Le Trésor de la Sierra Madre

Adapté au cinéma en 1948 par John Huston, avec dans l’un des rôles principaux Humphrey Bogart, Le Trésor de la Sierra Madre n’est sans doute pas pour rien dans l’attrait pour B. Traven. L’adaptation lui a apporté une certaine aisance financière et une renommée qu’il s’est ingénié à fuir, y compris en intervenant en tant qu’agent de l’auteur sous l’identité fictive d’Hal Croves. Paru une première fois en allemand en 1927, à la Büchergilde Gutenberg, le présent roman a connu deux traductions en anglais, une de Basil Creighton en 1934 et l’autre de B. Traven lui-même en 1935, dans une version remaniée et allongée pour l’occasion. C’est cette version qui a été traduite ici en français.

Récit d’aventure à la manière de Jack London, Le Trésor de la Sierra Madre retrace l’itinéraire de Dobbs, un gringo plus pauvre que le plus pauvre des Indiens. Une situation inconfortable dans un pays où le Blanc se voit privé des opportunités ouvertes à la population indigène, de crainte de déchoir. En ce début de la république du Mexique, la ruée vers l’or noir s’est en effet éteinte, asséchant les possibilités de s’enrichir sur le dos de l’autochtone. La nationalisation des champs pétroliers a fait fuir les investisseurs étrangers, provoquant la crise et acculant les aventuriers étrangers à la misère. Entre mendicité et travail précaire, Dobbs est réduit à tirer le diable par la queue, n’assurant sa survie au quotidien qu’au prix de sacrifices humiliants. Du moins, jusqu’à sa rencontre avec Howard, un vieux de la vieille, prospecteur chevronné en quête d’associés.

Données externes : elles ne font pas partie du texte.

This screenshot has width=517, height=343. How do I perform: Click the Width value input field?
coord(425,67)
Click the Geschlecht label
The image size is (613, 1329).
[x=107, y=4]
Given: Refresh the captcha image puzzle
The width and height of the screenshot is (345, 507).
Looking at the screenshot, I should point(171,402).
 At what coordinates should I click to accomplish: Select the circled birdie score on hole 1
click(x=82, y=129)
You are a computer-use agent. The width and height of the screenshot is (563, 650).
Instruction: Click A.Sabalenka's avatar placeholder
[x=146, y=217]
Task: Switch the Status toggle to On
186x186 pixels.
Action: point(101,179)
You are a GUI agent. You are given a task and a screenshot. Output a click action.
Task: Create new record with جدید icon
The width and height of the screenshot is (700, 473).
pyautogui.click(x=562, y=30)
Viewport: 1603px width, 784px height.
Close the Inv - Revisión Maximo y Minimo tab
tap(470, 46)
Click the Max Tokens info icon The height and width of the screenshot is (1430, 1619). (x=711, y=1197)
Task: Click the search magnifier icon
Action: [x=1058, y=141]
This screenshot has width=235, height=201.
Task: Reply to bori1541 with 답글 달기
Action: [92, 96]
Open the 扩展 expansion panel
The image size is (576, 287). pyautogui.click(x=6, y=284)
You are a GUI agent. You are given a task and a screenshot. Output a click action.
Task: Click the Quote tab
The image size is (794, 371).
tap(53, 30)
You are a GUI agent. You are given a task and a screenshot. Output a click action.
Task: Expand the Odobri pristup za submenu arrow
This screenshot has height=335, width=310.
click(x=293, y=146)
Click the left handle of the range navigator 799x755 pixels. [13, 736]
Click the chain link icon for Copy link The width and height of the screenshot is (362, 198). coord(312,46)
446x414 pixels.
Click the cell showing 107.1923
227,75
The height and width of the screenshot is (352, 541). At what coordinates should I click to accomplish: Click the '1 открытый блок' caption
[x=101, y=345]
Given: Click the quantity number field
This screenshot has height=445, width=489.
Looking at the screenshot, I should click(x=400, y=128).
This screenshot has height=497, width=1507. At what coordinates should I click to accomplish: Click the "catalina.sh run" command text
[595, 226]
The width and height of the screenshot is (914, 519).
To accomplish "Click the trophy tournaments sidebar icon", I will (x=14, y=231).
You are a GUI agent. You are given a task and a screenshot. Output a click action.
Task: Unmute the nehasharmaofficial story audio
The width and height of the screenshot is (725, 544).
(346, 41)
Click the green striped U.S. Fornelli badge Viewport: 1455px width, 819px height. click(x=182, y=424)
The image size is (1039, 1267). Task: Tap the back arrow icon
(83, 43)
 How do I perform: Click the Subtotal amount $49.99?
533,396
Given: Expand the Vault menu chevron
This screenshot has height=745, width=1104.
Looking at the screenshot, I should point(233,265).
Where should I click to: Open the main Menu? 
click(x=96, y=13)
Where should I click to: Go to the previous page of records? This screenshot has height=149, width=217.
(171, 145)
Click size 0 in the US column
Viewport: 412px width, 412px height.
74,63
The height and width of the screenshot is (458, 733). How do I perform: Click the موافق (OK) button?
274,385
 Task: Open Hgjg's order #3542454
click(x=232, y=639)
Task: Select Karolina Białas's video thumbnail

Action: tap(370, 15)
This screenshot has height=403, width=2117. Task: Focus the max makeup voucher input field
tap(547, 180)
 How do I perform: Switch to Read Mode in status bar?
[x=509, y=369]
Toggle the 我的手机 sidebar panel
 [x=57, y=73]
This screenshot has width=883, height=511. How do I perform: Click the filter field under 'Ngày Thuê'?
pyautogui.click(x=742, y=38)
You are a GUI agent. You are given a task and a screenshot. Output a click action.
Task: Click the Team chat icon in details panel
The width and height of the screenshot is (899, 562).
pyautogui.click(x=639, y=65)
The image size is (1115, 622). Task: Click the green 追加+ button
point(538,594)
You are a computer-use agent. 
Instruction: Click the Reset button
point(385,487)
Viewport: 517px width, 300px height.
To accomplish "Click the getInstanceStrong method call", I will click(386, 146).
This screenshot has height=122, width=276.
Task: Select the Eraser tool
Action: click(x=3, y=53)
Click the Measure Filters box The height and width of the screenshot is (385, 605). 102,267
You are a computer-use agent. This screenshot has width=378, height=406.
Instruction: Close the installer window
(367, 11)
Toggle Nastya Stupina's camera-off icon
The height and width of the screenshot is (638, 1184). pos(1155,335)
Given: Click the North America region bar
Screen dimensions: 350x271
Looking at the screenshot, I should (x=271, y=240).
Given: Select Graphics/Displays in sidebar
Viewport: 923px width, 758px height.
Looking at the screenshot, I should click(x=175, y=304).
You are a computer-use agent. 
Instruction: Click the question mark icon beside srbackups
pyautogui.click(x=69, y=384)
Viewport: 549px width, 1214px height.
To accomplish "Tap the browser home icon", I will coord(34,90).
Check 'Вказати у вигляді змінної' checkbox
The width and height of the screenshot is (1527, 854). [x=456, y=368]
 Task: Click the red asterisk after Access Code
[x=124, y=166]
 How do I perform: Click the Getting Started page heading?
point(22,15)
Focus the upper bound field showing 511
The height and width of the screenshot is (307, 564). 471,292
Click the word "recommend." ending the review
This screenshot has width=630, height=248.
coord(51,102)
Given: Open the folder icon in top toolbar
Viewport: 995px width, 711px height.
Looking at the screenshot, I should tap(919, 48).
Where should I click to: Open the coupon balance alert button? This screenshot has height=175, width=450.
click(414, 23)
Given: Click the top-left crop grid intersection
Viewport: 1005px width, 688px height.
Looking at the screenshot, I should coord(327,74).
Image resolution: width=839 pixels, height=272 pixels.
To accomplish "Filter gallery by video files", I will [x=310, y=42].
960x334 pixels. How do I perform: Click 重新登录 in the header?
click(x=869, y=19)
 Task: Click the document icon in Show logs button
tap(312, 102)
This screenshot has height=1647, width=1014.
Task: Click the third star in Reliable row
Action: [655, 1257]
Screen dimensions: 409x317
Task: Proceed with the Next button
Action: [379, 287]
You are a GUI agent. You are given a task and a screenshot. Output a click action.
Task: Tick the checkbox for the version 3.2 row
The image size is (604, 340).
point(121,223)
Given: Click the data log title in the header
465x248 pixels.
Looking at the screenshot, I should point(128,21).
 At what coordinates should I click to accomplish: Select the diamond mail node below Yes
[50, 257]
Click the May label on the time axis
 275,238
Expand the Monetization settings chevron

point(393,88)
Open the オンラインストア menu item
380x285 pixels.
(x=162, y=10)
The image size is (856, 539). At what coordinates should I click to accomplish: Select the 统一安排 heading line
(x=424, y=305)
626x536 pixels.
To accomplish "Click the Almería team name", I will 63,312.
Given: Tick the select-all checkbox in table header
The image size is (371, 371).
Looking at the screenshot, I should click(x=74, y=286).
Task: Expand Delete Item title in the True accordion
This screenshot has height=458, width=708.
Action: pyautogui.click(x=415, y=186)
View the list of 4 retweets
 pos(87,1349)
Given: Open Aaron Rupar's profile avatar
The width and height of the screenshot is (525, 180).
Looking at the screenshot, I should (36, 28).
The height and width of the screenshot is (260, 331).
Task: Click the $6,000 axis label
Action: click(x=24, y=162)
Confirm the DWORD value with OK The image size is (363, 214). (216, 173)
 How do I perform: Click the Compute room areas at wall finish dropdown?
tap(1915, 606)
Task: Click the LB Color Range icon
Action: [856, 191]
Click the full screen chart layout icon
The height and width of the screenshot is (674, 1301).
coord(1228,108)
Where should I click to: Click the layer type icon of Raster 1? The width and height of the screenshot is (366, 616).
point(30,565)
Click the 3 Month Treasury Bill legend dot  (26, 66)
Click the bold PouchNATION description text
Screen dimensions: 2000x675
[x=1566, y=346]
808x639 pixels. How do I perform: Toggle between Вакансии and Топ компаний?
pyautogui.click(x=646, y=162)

En dépit des avertissements de l’ancien, notamment concernant les effets délétères de la fièvre de l’or, ils forment avec Curtin un trio qui ne tarde pas à rallier la Sierra Madre pour y chercher fortune.

« Chaque onde d’or supplémentaire les éloignait du prolétariat pour les rapprocher de la classe moyenne et des nantis. Jusque-là, ils n’avaient jamais rien possédé méritant d’être protégé des voleurs. Avec les richesses, venait le désir de les mettre à l’abri. Le monde ne ressemblait plus à celui qu’ils habitaient quelques semaines plus tôt. Ils appartenaient désormais à la minorité de l’humanité. Ceux qu’ils avaient alors considérés comme leurs frères de misère, ils les tenaient dorénavant pour des ennemis dont ils fallait se défier. Aussi longtemps qu’ils n’avaient possédé aucun objet de valeur, ils avaient été les esclaves de leur ventre affamé et de ceux qui avaient les moyens de le remplir. Tout changeait à présent. Ils avaient franchi le premier pas qui fait de l’homme l’esclave de son bien. »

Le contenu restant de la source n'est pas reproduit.